RECORDS PROVIDED:
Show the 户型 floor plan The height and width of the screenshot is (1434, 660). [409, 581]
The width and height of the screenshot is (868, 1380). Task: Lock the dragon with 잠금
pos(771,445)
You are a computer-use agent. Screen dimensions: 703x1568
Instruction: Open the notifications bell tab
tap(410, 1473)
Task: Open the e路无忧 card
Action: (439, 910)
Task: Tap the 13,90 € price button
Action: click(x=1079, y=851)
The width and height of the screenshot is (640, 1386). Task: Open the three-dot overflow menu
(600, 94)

TASK TO CARRY OUT: Can you put the entries above into a JSON list of strings, one string per line, leaving out any blank lines?

COMPLETED TASK:
[
  "Show the 户型 floor plan The height and width of the screenshot is (1434, 660). [409, 581]",
  "The width and height of the screenshot is (868, 1380). Task: Lock the dragon with 잠금",
  "pos(771,445)",
  "You are a computer-use agent. Screen dimensions: 703x1568",
  "Instruction: Open the notifications bell tab",
  "tap(410, 1473)",
  "Task: Open the e路无忧 card",
  "Action: (439, 910)",
  "Task: Tap the 13,90 € price button",
  "Action: click(x=1079, y=851)",
  "The width and height of the screenshot is (640, 1386). Task: Open the three-dot overflow menu",
  "(600, 94)"
]